“Jealous? Me? No. I’m not jealous of my son, I’m proud of him. I’m not exactly jealous of my daughter, I envy her maybe a better way to put it….”
That’s me denying the obvious and crowing the obvious to others. Of course I’m proud of my children. And yeah, in a way I’m jealous of them too.
You see I never amounted to much. I’m not tall, a squat 5 feet 5 and 3/4 inches. I don’t have big, sparkly eyes, or dark hair that, when left to it’s own devices, becomes a mass of feminine curls. You know the kind. Those that stylists charge money to style into your limp locks on the special occasions. My boobs are too big, my curves are too curvy, my legs are too stocky…..well, you get the drift. It’s not all old age either – I’ve been bigger than most since I was ‘little’. My sister and brother were skinny, I was ‘plump’. When we hit teens, I was the first girl in my year – and the next 3 – to develop a bust and get curves to hips. All very sexy unless you were aged 11 in 1973. In 1973 11, 12 and 13 year olds were pretty much stick like, almost boyish in their pre-pubescent stage. So me looking like a 16 year old 11 year old caused almost a greater degree of amusement to the 180 or so girls of the 1st 3 years of high school than Spotsize’s spots or Bombhead’s hair.
So as my daughter grew into a woman and developed into a tall, leggy, curvy – but not too curvy, attractive female, with a ready smile, big, sparkly eyes and those graceful curls, I found I envied her. She has a stronger personality. She has a head for survival. She has a heart of gold and the ability from within to draw strength from that heart and push through stuff that, quite frankly would have killed me.
My daughter has lived on the streets, traveled to far distant places across the world and back, survived with no money – only her skills in communication and her tenacity kept her going.
My daughter is no angel, please don’t mis-understand me. She’s more of a rebel that I ever was….and I was – once! Her life choices make me frown, and we disagree often….but she’s gorgeous, and loving, and caring, and bubbly and not at all scared to be who she is.
Then there’s my son.
I can honestly say I am jealous of my son. He has the things my daughter doesn’t. He has inherited my straw-like fair/brown hair, fair skin and so on, though I hasten to add he’s slim. That is because he tends to play tennis or get so busy he forgets to eat. It helps that he’s about 6 feet 2 inches tall too. No, it’s not his looks that is the cause of my jealousy, it is the fact that he is an intellectual. He has the brain I wished I had. He has the sense of self I wished I had. He too has traveled the world and I think back to the day and I wished I had, then gaze at the numerous photos, the old heart longing.

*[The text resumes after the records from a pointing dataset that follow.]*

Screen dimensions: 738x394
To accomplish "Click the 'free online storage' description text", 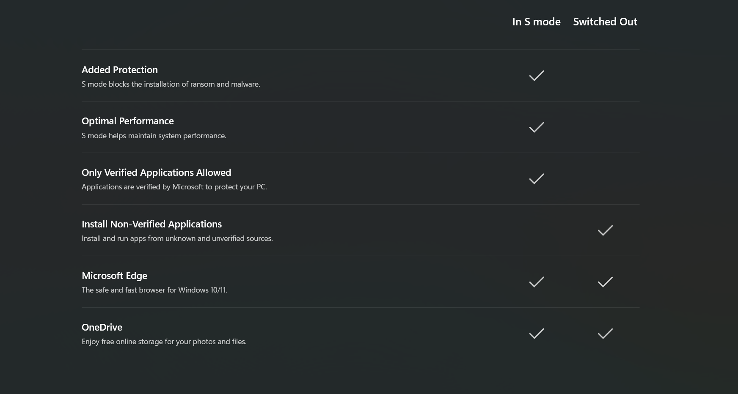I will coord(164,342).
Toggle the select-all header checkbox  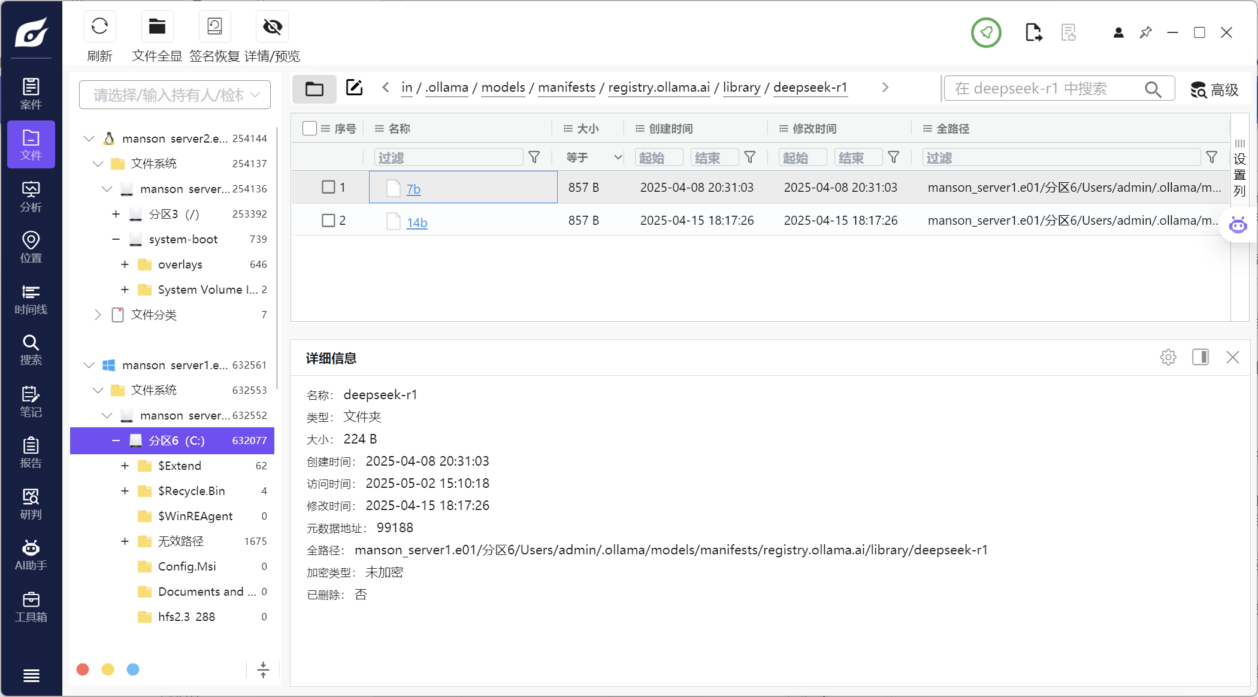pos(309,128)
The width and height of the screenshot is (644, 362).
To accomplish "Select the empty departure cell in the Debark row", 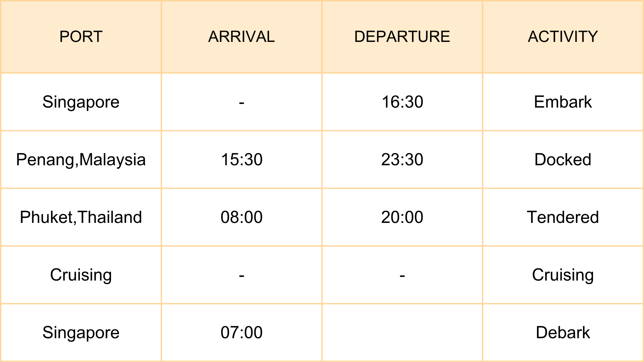I will pos(402,333).
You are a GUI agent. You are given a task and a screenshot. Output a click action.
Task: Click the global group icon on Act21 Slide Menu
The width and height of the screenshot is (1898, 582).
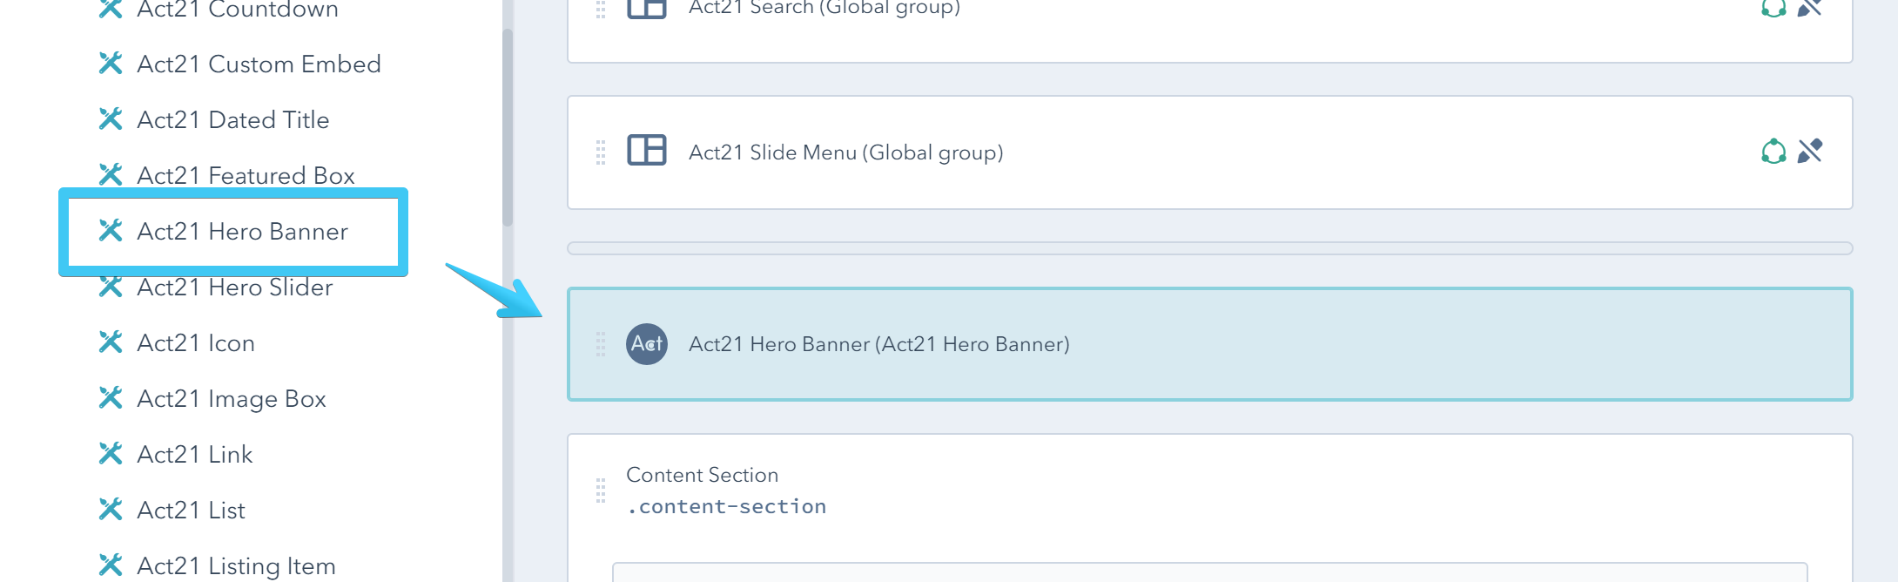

Alongside that, my son has a way of learning and then adding to that and becoming so much better, far superior to his mother. When he was young I taught him how to play chess. He learned. He improved. He can beat me every time now. When he was young I taught him to use his imagination and write. He learned. He improved. Now his writing is far superior to mine. He makes my attempts at stories look like something from a stroppy school child.

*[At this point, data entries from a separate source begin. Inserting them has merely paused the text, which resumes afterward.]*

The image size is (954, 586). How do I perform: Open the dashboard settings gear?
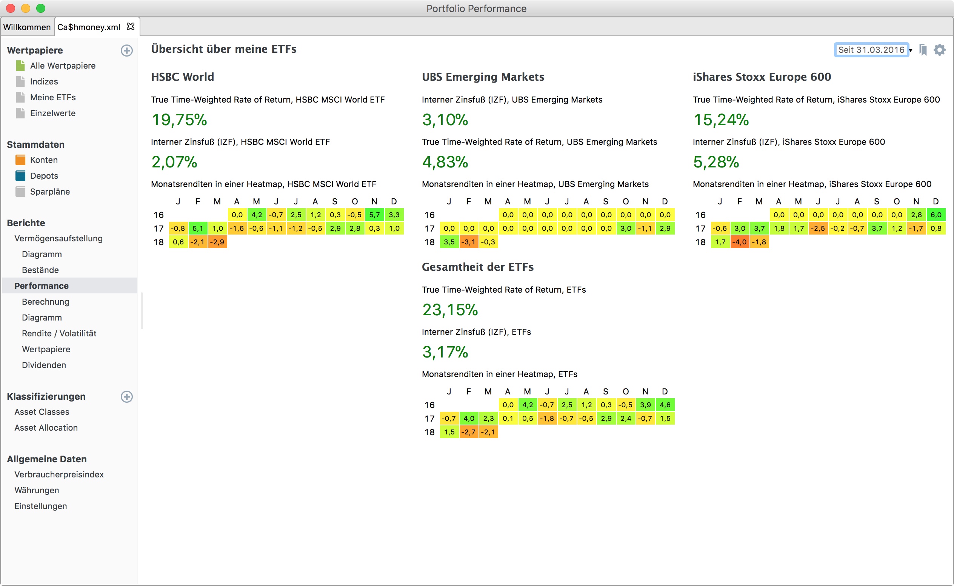pyautogui.click(x=939, y=50)
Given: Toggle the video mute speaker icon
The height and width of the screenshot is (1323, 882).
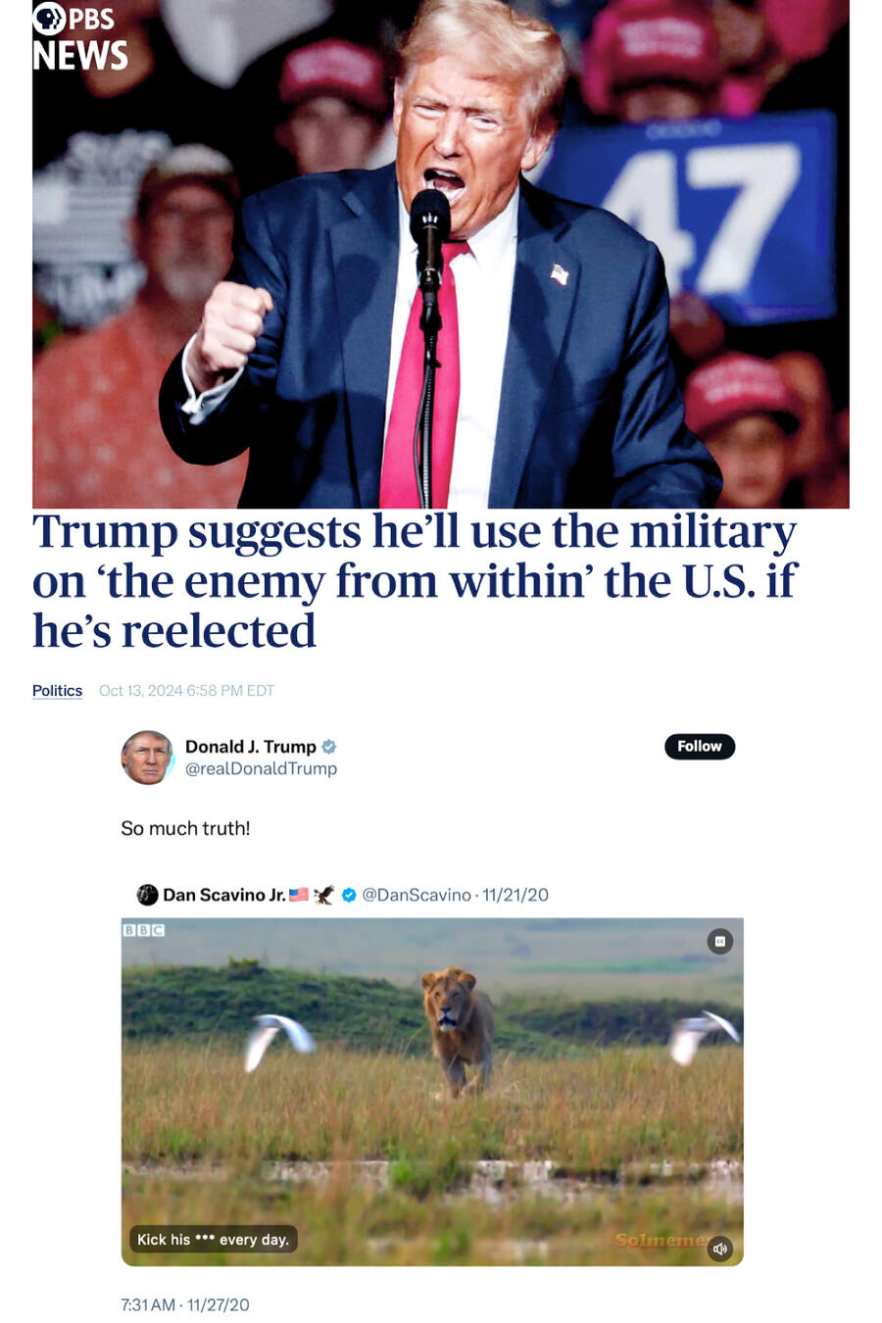Looking at the screenshot, I should click(x=720, y=1249).
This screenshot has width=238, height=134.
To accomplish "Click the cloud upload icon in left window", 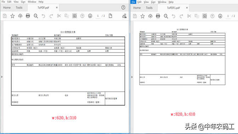I will [20, 16].
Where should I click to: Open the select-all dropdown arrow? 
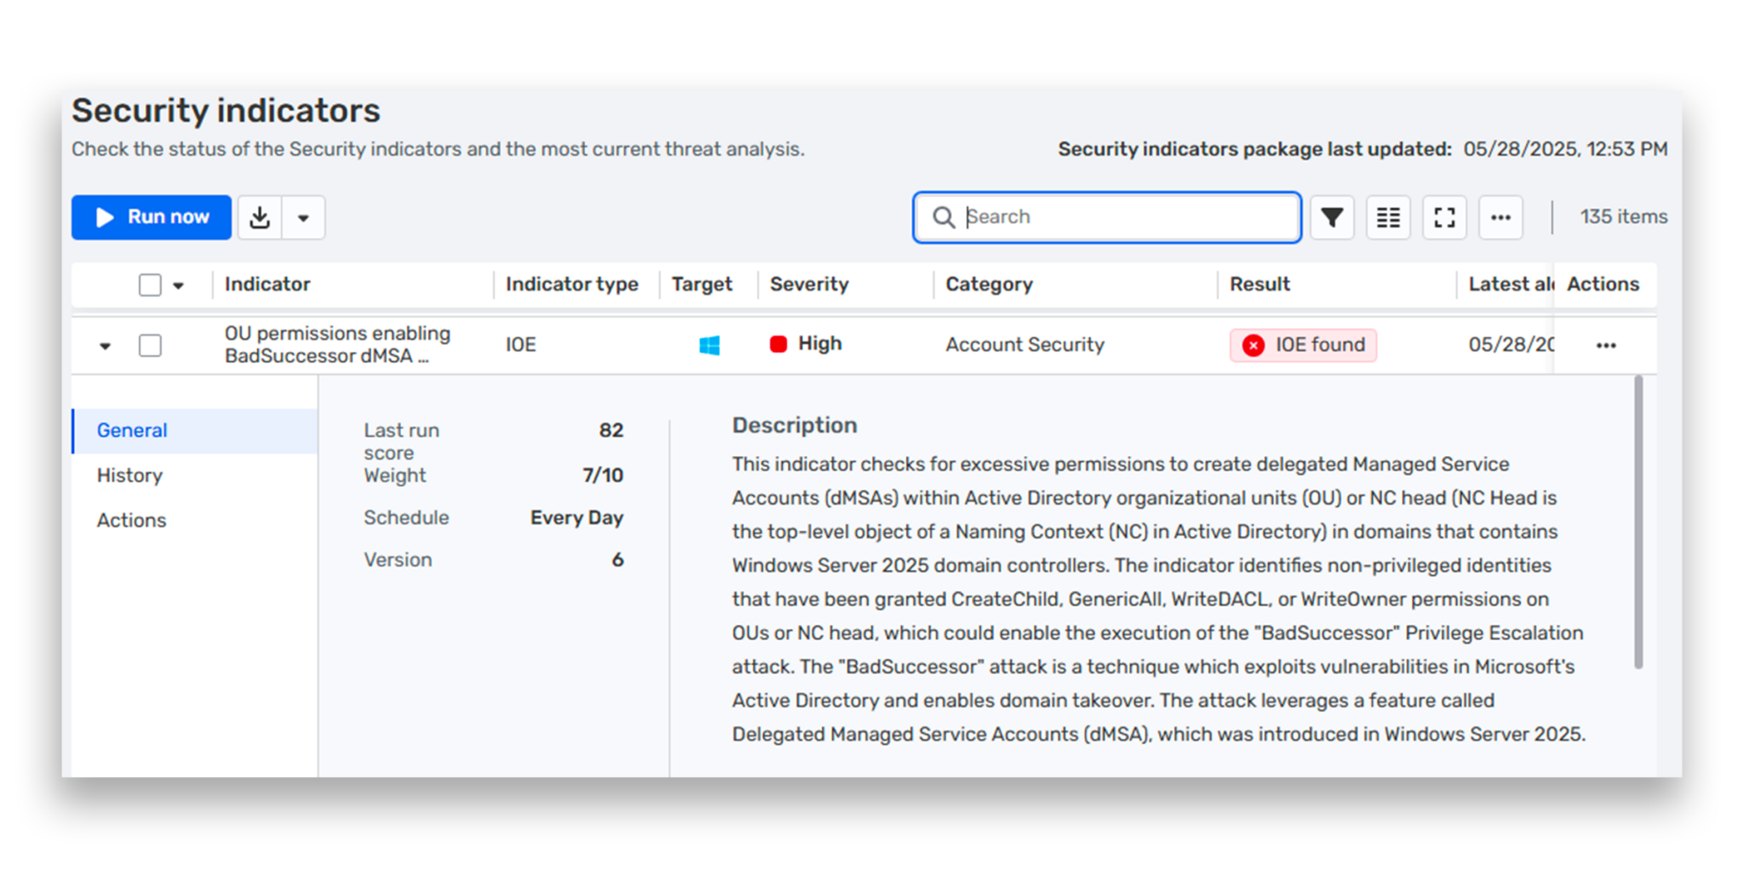(x=178, y=285)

Well maybe I am. Maybe now I’m old, and my children have surpassed me so, I’m having a middle aged tantrum. Maybe I have striven to give my children everything I have, re-enforcing the need to learn, the need to share, the need to care, the need to explore and so on. Maybe I live my life of dreams long gone through my children. Maybe that’s all a mother should do.
But my oh my – what can I say – I’m jealous of my children but I am so damned proud to be their Mum!